-- Begin TASK DATA --

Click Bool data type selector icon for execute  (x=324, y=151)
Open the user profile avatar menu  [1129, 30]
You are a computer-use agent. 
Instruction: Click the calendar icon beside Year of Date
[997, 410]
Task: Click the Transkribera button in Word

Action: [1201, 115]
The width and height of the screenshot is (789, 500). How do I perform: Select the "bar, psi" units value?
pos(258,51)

-- End TASK DATA --

■ TO BE DONE
Reproduce the records above in full, replacing every occurrence of "Click" with "Tap" and leaving everything else unchanged.

■ RESULT FOR THIS TASK
Tap Bool data type selector icon for execute  (x=324, y=151)
Open the user profile avatar menu  [1129, 30]
You are a computer-use agent. 
Instruction: Tap the calendar icon beside Year of Date
[997, 410]
Task: Tap the Transkribera button in Word

Action: [1201, 115]
The width and height of the screenshot is (789, 500). How do I perform: Select the "bar, psi" units value?
pos(258,51)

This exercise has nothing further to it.